Arash was a catfish in oil.
That was the only way to describe it. Every attempt to land a clean hit passed through the space where he'd been. He used the bow to deflect her sword's force rather than absorb it, angling his body to redirect momentum, constantly sliding to her flanks — and when he reached her side, the arrow was already nocked, already aimed.
Pure. That was the word for it. No Noble Phantasm cluster, no elaborate skill set, no class compatibility giving him access to tools he hadn't earned. Just one bow, one Noble Phantasm, and a lifetime of perfect technique.
Which made him, paradoxically, harder to handle than someone with more variables.
Lily's Strength was C. Without Mana Burst running she simply couldn't match him. With it she could force the exchanges — but only just.
A burnt child dreads the fire, as the saying went. She wasn't losing to the same move twice.
So when Arash deflected her momentum and she felt the inertia carrying her past him, she made a decision and committed to it: she drove Caliburn straight down into the pavement with both hands.
The concrete cracked. The impact radiated outward in a shockwave, and the tremor — small but immediate — dropped the ground beneath Arash's feet by a few centimeters, just enough to shift his center of gravity. The arrow he'd been drawing tilted off its line.
Lily spun in the moment he retensioned the bowstring and struck the arrow.
The explosion that followed cleared them both backward through the dust — Arash retreating, Lily pressing forward, the space between them eating and regenerating in quick succession.
He landed. She was already there, Caliburn arcing for his neck.
Arash dropped his bow.
Both hands came up and caught her wrists.
The over-the-shoulder throw was textbook — Lily left the ground, arced, and landed hard across the parking structure's far edge.

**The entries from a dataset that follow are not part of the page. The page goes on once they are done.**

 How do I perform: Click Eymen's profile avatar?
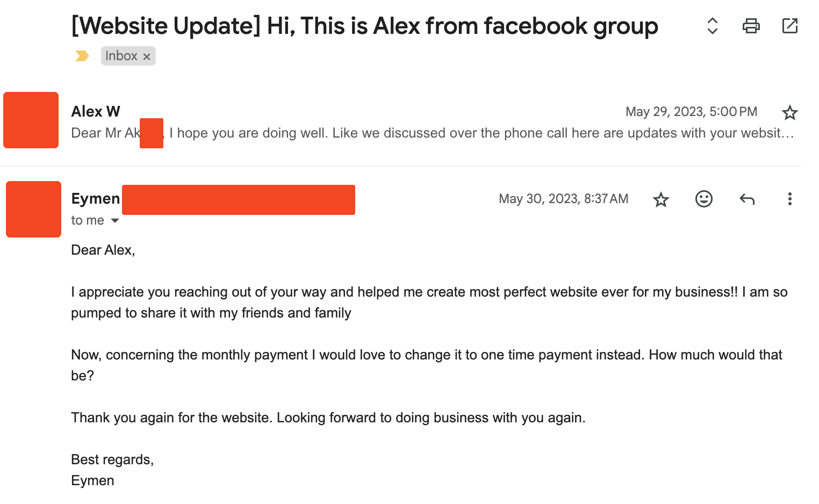pyautogui.click(x=33, y=209)
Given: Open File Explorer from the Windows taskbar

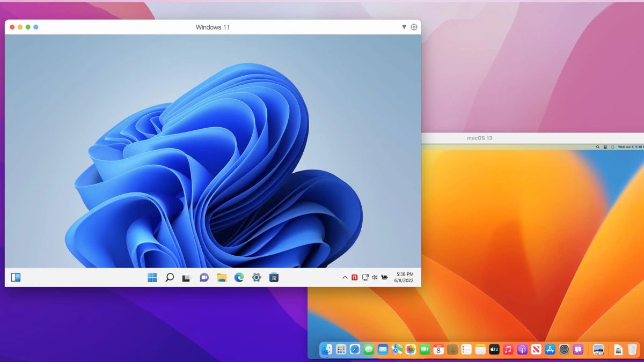Looking at the screenshot, I should coord(221,277).
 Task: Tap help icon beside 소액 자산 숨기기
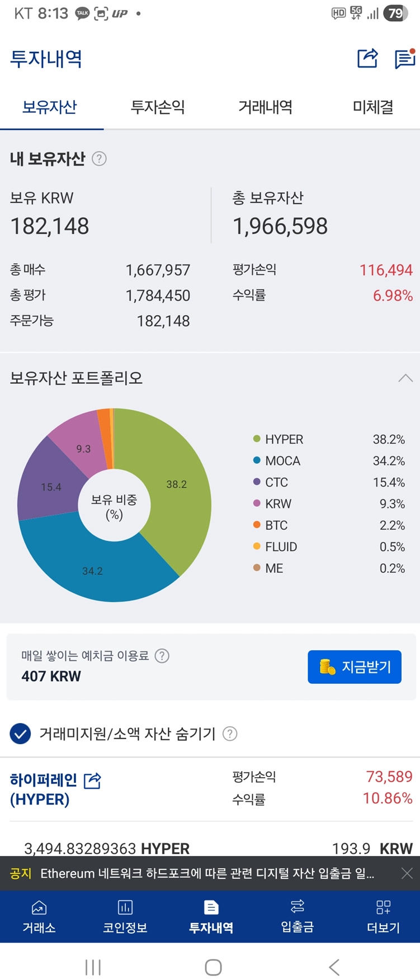point(230,734)
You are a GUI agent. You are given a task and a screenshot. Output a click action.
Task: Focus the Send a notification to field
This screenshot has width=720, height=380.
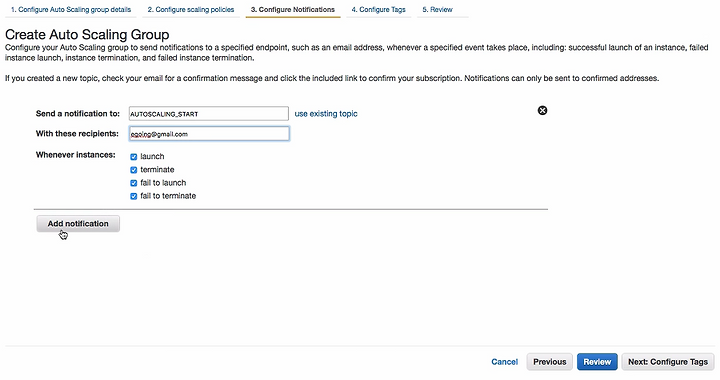(x=208, y=114)
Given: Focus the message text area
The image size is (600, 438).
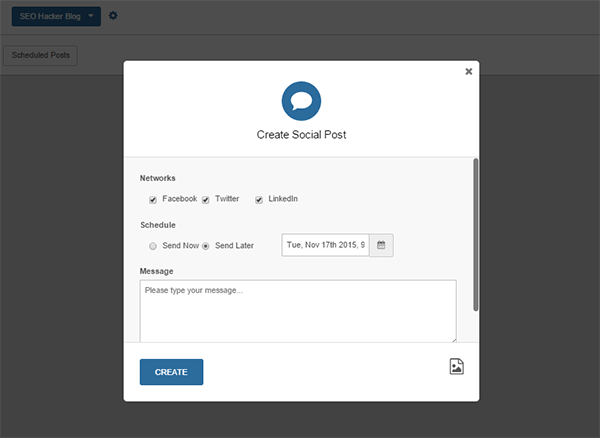Looking at the screenshot, I should click(298, 310).
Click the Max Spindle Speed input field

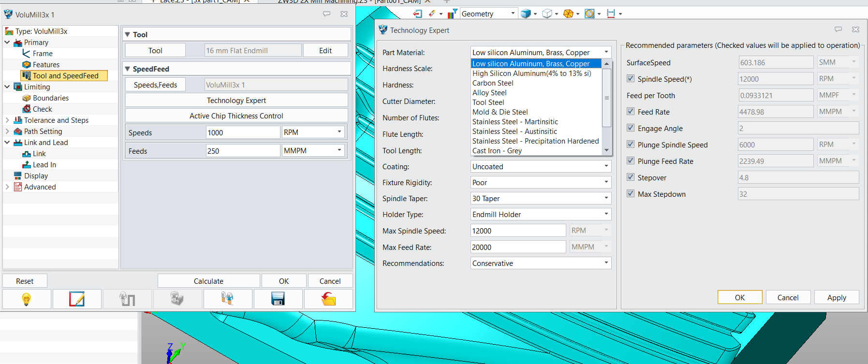tap(517, 231)

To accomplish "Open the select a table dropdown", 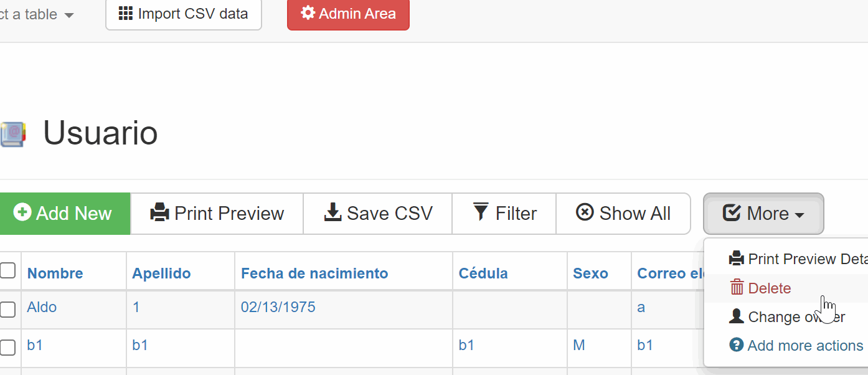I will pyautogui.click(x=37, y=14).
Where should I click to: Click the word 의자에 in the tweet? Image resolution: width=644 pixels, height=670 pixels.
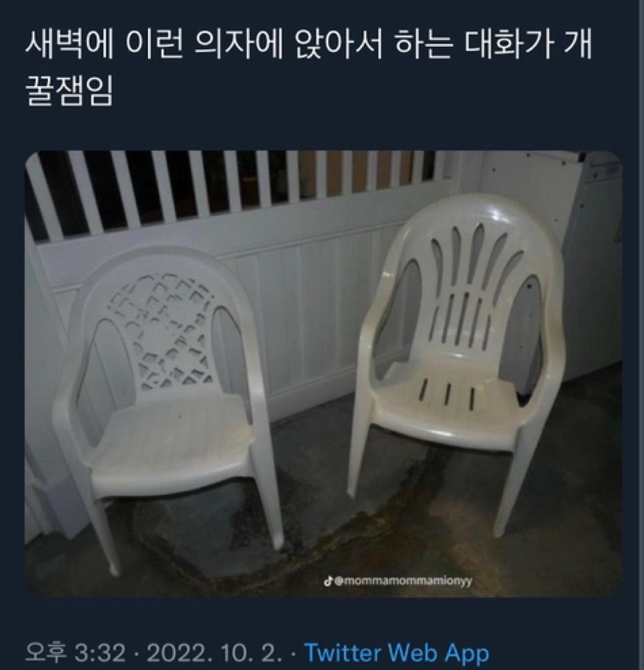(238, 45)
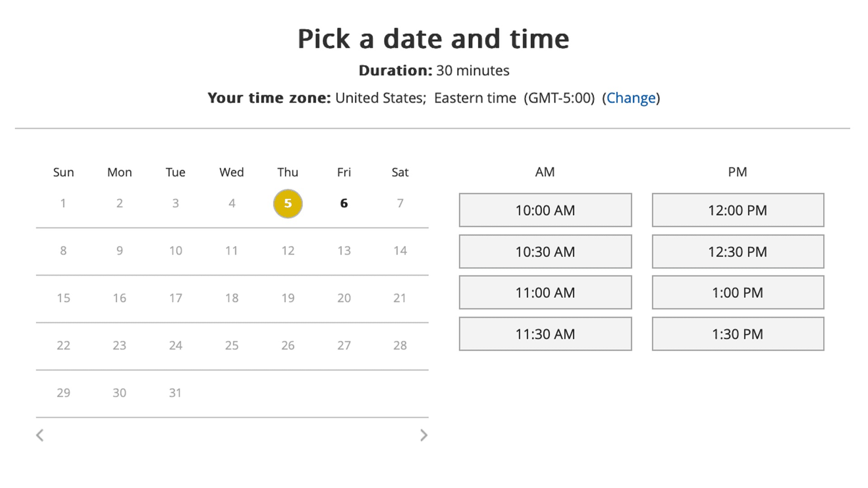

Arash looked at the trajectory he'd committed to.
Looked at the direction she'd flown.
His face did the specific thing a face does when it realizes it has made an error that cannot be undone.
That's an amusement park.
A crowded one.
He'd been too deep in the fight. Hadn't tracked the surrounding geometry carefully enough. He made a mental note to work on that, which felt inadequate given the circumstances.

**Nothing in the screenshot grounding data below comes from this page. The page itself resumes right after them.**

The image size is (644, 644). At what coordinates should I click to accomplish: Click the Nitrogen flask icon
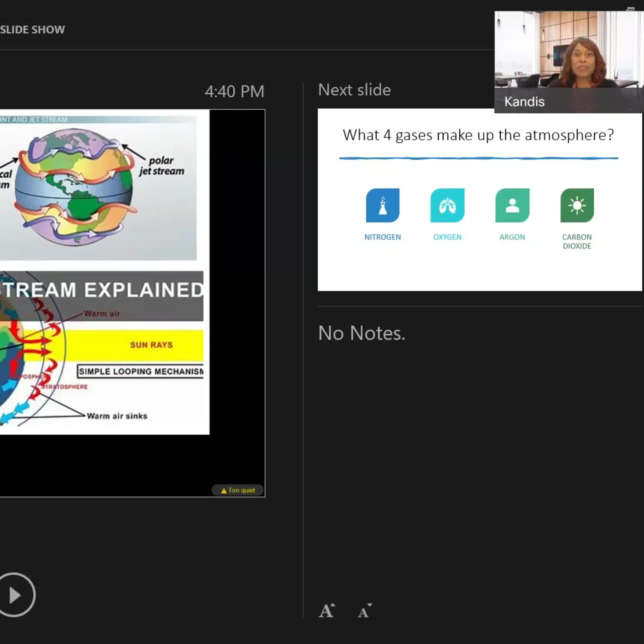(x=383, y=205)
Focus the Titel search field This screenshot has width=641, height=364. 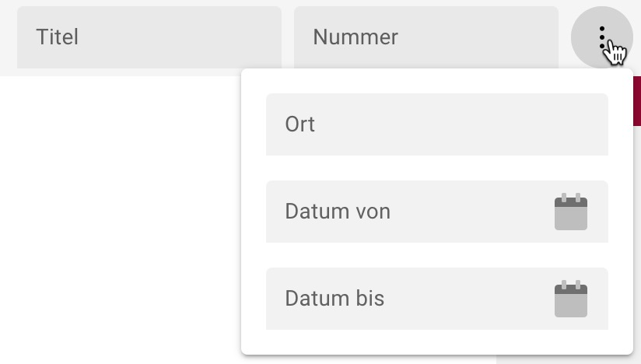149,37
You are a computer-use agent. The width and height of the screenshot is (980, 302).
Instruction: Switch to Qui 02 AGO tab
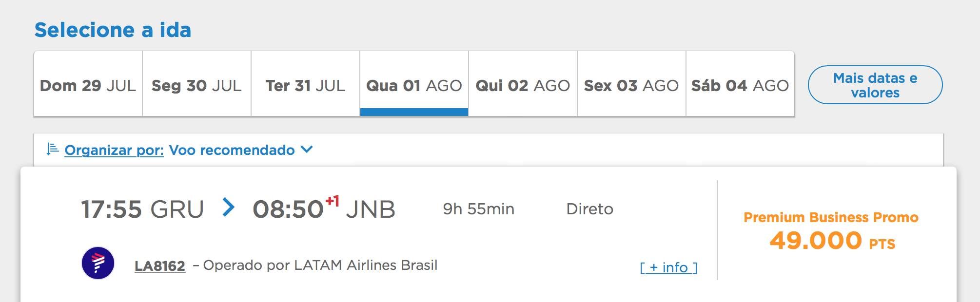pos(523,84)
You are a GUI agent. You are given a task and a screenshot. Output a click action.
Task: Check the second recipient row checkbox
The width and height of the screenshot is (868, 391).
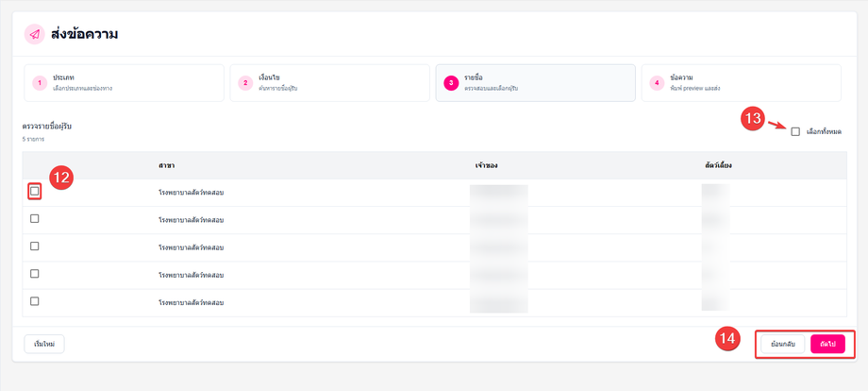tap(34, 219)
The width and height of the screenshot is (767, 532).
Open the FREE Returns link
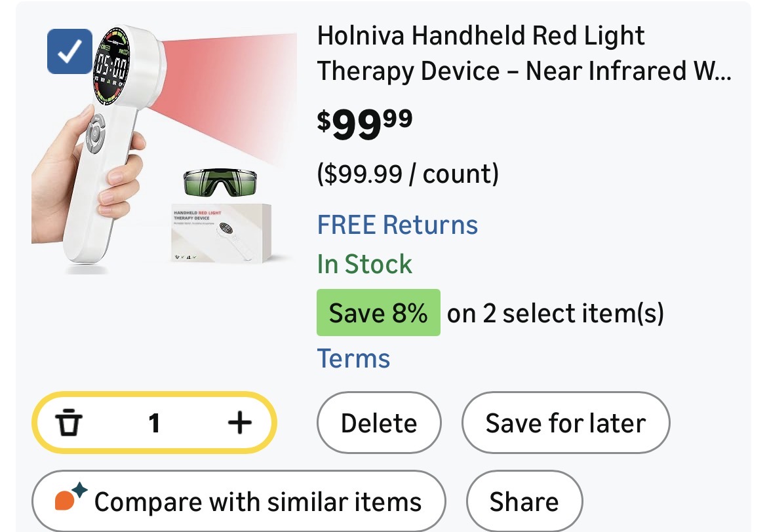tap(397, 225)
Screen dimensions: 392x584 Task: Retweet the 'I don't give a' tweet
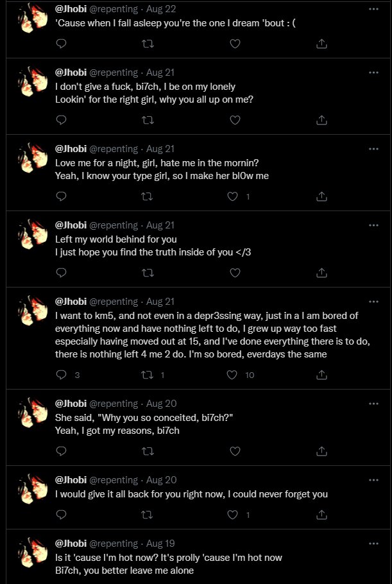coord(148,120)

He was still processing the mistake when the magic connection to his Master severed.
Not diminished. Not strained. Severed — clean and total, the way it only went when a Master was dead.
Arash stood very still in the middle of the empty parking structure.

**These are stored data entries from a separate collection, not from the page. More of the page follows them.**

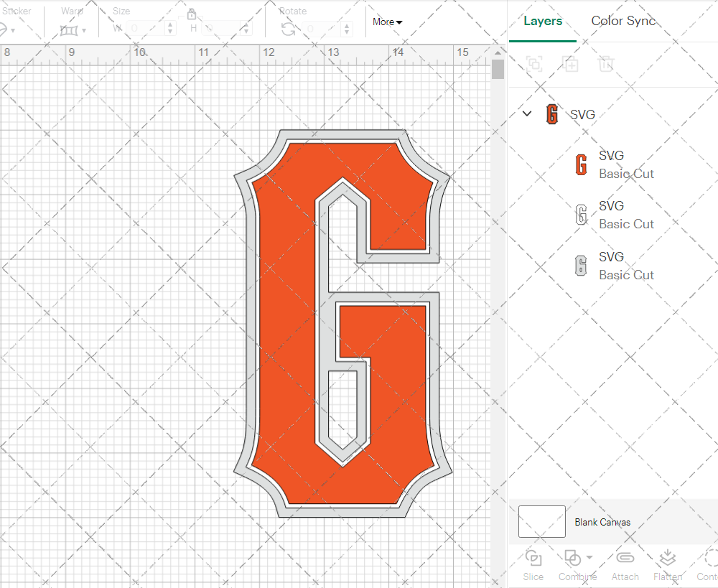The width and height of the screenshot is (718, 588).
Task: Click the Attach paperclip icon
Action: coord(625,558)
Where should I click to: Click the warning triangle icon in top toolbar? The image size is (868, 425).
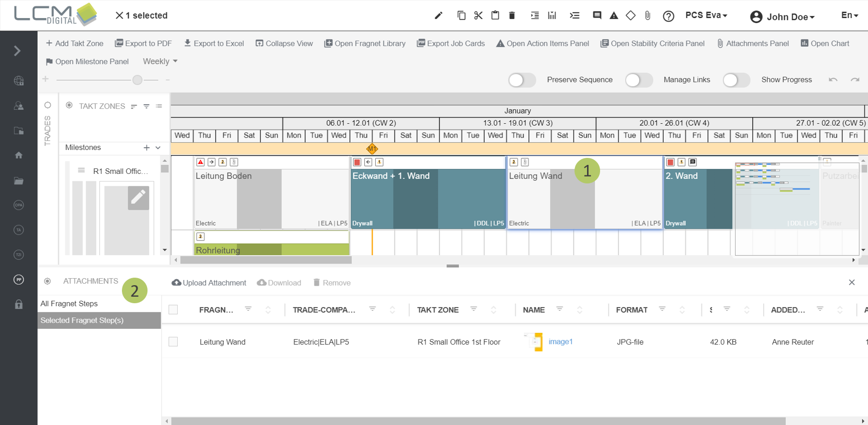614,16
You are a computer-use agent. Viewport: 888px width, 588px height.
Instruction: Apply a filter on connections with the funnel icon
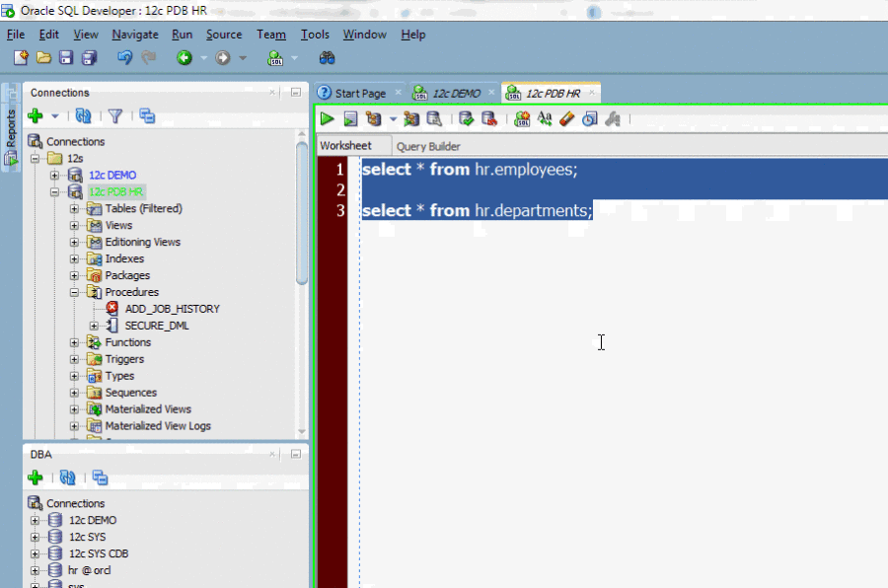(x=115, y=115)
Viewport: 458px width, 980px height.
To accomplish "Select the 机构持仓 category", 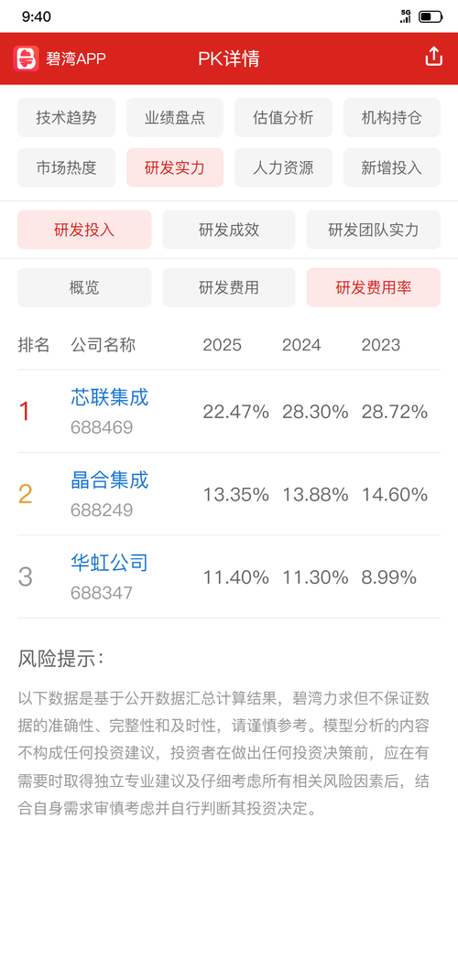I will tap(392, 117).
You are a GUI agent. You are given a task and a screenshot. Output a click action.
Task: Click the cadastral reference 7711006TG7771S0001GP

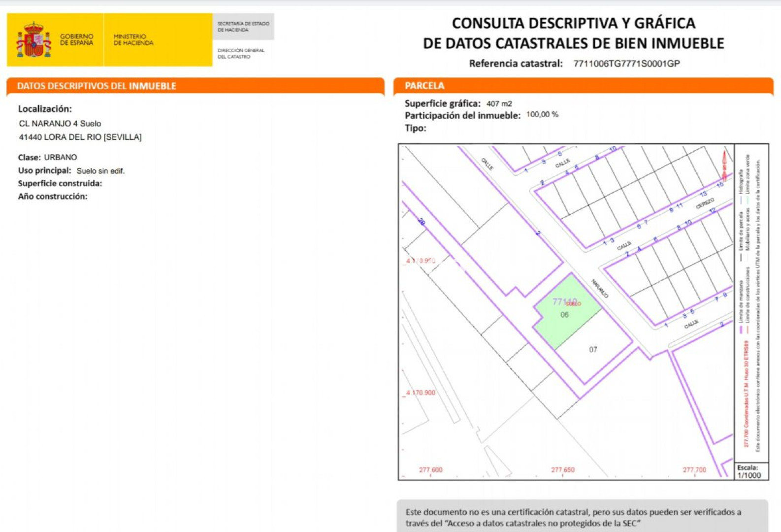(626, 64)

He hadn't liked his Master. He'd found his Master's approach to the Holy Grail War ethically unambiguous in its wrongness. None of that changed the fact that the connection was gone, and its absence sat in his chest like a missing tooth — notable, strange, the shape of something that should be there.
He was still processing when the sound reached him from the amusement park.
A battle cry. Furious, immediate, and carrying the very specific energy of someone who had been interrupted at the absolute worst moment.
"WHAT THE HELL?! WHO TOLD YOU TO CRASH IN RIGHT NOW?!"